There is a marvelous relationship built between the automated health care provider and the young boy Hiro. Even though Baymax never really develops any emotion, Hiro seems to provide enough for both of them. The fact that Baymax was programmed and slaved over by Hiro's older brother Tadashi, makes it poignant even though it is really mechanical. The idea of the health care robot is a bit absurd but it allows the character to sound as if he is emotionally invested despite it mostly being programming.  I guess if Will Robinson can grow such an attachment, and the crew of the U.S.S. Enterprise can relate to "Data", we should be forgiving that the screen writers want us to do the same thing. There are still a lot of other elements that come together randomly which make the movie fun but also quite nonsensical. I enjoyed the conversion of Tadashi and Hiro's friends into a superhero team, but it happens so quickly and also with more brilliance than any University could have provided, that it still seems odd. It wasn't until two thirds of the way though and I accidentally noticed how many of them there were, that I suddenly got the title of the movie.

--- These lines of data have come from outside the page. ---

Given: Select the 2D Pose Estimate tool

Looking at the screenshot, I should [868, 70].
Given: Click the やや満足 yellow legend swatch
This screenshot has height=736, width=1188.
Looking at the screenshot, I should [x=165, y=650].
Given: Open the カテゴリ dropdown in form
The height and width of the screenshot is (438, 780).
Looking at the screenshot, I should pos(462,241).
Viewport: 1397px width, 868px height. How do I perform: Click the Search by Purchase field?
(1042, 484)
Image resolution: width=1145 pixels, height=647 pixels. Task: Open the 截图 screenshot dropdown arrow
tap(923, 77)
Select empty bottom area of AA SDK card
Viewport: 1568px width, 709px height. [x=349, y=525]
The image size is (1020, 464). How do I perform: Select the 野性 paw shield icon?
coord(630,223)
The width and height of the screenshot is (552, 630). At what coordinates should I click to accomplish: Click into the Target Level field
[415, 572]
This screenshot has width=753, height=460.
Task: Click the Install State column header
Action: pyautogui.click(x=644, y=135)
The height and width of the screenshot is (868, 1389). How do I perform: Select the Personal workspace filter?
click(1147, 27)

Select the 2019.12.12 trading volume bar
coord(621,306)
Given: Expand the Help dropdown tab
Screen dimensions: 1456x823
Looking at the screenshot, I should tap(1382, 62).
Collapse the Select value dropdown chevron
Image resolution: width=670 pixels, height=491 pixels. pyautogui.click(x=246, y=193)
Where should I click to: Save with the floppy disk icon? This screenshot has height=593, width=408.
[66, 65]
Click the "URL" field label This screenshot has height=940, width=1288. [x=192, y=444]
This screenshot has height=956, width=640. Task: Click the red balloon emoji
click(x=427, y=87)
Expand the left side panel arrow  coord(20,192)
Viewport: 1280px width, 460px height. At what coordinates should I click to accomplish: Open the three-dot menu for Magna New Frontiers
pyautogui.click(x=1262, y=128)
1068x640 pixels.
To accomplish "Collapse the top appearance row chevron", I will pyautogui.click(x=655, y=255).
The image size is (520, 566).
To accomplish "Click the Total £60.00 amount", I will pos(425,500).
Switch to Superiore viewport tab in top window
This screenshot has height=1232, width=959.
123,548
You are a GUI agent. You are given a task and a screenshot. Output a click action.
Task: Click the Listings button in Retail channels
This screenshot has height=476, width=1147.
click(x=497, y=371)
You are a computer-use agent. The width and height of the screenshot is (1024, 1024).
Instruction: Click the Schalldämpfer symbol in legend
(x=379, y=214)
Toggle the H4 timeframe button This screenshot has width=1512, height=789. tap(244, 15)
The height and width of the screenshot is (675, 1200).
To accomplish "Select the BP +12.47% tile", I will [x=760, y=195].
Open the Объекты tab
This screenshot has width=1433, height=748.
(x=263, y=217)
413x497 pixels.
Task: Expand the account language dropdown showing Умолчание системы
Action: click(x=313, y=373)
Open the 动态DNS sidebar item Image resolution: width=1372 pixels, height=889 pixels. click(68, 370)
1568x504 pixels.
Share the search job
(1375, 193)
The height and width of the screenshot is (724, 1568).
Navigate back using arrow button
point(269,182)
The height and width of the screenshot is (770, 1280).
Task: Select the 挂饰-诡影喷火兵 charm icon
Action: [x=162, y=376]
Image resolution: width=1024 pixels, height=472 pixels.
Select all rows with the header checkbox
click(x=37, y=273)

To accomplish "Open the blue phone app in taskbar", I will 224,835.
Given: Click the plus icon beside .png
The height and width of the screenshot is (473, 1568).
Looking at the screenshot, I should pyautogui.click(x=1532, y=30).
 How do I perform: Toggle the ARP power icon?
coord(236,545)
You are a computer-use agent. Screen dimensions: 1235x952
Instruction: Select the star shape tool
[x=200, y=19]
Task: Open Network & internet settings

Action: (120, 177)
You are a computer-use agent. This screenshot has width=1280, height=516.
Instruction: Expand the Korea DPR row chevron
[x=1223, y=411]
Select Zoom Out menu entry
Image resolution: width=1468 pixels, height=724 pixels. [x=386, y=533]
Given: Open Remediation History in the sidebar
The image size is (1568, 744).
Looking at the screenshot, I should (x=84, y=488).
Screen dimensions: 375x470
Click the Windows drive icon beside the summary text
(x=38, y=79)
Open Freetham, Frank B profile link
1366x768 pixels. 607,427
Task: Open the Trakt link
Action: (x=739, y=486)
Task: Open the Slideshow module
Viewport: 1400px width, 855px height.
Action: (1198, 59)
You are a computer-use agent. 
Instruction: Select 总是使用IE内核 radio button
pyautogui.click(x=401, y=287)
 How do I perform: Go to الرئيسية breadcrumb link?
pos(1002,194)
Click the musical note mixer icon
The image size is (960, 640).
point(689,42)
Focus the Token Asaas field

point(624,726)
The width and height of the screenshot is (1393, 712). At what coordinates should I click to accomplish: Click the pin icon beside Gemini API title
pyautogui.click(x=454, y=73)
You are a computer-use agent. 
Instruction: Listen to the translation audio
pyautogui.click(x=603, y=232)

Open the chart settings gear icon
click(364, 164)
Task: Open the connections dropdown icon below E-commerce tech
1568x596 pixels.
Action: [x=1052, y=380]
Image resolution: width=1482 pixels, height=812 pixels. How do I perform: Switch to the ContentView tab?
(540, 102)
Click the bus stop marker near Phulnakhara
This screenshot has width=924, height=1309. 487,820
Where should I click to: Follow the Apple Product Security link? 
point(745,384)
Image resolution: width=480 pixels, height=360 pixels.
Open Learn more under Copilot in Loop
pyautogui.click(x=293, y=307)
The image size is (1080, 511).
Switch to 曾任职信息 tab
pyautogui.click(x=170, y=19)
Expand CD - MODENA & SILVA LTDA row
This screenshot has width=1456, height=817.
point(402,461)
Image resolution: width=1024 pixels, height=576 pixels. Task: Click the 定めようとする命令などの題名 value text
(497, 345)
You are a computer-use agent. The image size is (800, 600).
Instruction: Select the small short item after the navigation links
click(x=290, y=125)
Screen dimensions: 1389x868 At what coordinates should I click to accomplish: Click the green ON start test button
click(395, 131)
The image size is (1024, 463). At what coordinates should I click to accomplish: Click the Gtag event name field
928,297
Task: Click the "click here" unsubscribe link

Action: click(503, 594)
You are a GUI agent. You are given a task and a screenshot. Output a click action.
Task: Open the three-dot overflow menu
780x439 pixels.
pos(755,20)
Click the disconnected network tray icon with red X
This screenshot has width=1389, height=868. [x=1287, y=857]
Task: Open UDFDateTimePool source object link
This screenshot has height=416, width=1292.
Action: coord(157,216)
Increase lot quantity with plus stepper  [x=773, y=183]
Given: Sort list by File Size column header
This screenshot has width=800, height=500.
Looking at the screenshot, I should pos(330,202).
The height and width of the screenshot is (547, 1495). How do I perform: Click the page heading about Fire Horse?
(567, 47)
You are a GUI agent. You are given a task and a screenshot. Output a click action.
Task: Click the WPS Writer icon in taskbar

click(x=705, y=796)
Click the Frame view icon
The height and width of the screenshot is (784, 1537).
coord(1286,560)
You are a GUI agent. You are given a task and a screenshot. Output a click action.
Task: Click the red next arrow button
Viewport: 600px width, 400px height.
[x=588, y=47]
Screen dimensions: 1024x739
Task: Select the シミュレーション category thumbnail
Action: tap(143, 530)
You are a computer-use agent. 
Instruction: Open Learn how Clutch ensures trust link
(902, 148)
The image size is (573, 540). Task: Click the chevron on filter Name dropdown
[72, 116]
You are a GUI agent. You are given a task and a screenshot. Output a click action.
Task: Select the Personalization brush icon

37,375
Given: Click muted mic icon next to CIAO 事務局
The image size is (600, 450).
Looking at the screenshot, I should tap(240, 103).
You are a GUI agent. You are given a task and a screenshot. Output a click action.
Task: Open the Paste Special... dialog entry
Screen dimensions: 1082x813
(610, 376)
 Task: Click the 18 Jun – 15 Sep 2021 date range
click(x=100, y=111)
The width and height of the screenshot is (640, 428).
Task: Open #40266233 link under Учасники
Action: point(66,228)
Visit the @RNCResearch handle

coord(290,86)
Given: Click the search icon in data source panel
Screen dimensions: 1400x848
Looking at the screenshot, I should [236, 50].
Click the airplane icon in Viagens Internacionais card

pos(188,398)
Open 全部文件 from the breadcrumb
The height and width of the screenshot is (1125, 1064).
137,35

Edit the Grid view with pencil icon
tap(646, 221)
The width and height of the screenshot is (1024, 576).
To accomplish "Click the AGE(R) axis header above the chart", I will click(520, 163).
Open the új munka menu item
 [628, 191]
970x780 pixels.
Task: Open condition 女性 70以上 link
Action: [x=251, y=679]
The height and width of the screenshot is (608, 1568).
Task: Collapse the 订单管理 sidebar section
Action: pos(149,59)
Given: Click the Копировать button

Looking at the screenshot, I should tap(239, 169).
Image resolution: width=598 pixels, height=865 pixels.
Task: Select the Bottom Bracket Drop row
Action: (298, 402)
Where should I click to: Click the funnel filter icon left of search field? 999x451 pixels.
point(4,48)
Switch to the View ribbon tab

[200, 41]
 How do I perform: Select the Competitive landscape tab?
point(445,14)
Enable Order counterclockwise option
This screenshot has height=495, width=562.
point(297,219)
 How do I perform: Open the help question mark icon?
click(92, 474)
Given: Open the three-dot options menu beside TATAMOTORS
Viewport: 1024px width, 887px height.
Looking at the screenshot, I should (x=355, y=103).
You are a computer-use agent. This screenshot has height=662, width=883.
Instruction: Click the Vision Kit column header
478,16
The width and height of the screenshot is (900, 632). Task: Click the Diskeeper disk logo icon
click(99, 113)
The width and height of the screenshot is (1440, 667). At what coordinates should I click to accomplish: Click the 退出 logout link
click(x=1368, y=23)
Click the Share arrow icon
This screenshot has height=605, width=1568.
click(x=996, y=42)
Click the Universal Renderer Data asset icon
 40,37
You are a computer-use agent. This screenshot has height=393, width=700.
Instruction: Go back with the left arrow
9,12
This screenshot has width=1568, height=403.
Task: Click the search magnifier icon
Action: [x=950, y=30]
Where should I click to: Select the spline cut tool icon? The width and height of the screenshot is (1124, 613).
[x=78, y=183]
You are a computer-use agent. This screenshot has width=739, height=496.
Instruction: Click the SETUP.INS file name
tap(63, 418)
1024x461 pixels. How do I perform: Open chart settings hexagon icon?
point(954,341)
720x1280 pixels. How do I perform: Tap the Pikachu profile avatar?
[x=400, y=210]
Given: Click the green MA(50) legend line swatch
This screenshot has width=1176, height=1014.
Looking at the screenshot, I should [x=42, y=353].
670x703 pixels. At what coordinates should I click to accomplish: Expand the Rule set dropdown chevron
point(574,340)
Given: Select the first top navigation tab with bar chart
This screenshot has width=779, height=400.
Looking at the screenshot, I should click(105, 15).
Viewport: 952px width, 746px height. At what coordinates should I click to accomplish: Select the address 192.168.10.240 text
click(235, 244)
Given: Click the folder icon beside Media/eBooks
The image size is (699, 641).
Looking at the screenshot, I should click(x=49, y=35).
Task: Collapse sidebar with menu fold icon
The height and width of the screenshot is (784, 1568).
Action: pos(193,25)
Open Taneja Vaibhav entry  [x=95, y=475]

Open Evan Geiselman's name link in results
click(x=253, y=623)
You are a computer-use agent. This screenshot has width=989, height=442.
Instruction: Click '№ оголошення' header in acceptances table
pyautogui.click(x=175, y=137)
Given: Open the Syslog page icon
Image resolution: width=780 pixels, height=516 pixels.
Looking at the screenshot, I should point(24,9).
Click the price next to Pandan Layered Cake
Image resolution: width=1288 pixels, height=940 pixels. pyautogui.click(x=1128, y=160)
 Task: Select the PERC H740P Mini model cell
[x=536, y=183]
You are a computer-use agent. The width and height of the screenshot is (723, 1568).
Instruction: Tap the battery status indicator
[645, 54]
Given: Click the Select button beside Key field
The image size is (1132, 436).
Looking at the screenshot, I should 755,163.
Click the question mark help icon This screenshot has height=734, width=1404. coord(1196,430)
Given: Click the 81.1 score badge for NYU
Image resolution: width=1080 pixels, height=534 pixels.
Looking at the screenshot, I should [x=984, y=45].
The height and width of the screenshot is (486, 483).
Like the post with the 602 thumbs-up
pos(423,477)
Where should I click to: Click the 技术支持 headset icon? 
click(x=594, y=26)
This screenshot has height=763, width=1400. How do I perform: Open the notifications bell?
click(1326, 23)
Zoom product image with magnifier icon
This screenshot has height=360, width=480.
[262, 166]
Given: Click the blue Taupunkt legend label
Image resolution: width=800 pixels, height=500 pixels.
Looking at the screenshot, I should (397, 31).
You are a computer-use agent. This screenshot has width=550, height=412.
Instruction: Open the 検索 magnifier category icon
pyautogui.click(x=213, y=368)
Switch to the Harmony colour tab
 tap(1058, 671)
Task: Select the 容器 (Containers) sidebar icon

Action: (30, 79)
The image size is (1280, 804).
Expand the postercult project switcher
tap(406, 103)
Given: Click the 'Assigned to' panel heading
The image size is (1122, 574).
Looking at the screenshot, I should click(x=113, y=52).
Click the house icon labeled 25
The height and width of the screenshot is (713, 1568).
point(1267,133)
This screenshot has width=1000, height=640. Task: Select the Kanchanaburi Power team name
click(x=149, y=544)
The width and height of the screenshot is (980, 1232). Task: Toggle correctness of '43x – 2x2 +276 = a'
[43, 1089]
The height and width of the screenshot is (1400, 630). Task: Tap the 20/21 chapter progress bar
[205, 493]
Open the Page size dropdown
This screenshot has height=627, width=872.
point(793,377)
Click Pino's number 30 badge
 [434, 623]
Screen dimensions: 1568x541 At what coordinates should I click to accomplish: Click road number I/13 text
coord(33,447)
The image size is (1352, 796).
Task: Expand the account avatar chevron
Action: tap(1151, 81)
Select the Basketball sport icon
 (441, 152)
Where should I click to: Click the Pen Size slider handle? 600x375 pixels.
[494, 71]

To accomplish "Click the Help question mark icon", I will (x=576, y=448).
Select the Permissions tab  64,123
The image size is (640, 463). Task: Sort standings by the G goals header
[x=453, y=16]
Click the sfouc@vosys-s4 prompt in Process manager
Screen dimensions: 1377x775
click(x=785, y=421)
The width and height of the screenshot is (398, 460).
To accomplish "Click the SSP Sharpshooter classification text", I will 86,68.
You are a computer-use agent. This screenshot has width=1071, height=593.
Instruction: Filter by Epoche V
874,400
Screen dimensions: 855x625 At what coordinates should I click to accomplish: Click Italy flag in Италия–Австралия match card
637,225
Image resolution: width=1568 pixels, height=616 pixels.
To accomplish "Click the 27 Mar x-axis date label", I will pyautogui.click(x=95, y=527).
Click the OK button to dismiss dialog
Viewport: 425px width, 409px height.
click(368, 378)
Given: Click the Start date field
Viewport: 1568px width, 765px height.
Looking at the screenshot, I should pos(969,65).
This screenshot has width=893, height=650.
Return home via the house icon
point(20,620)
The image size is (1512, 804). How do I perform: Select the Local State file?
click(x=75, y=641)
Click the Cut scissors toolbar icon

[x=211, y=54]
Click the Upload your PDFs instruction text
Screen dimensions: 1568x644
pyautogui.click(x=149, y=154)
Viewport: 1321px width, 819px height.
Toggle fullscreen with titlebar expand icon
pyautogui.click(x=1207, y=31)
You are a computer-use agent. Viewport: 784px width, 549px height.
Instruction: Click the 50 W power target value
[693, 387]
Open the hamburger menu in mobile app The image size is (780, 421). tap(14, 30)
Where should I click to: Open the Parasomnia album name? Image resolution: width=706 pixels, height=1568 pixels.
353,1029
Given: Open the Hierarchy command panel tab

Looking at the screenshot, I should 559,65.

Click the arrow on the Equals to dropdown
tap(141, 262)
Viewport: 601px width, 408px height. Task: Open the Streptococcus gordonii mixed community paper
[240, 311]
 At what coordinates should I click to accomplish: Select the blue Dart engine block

I will say that I could see the villain coming pretty early in the process, but it was not clear what the motivation was until a coincidence reveals it. That's another one of those things that threw me off, the accidental nature of all of this coming together. This is a movie that should be like "The Incredibles", with a background in technology and superhero worship, but it is missing the back story that made that movie work so well and the solutions come so fast that it rarely felt like the team was struggling. T.J. Miller completes a 2014 trifecta of clueless characters with a role as a slacker kid with a wish to be part of the nerd school and Alan Tudyk voices another Disney film after his turn in "Wreck it Ralph", this time playing a self centered Steve Jobs type character. Scott Adsit does a nice even voiced job as Baymax. I recognized James Cromwell's voice long before I remembered him and that scares me a little since I used to be a wiz at that kind of stuff.

This movie was very entertaining and I thought it looked great. There are concepts in the story that worked and a few that don't. This is not going to be a classic that everyone will remember as their favorite film from youth, but it will make a lot of film goers happy and what more do you want from a cartoon imitating a manga style comic?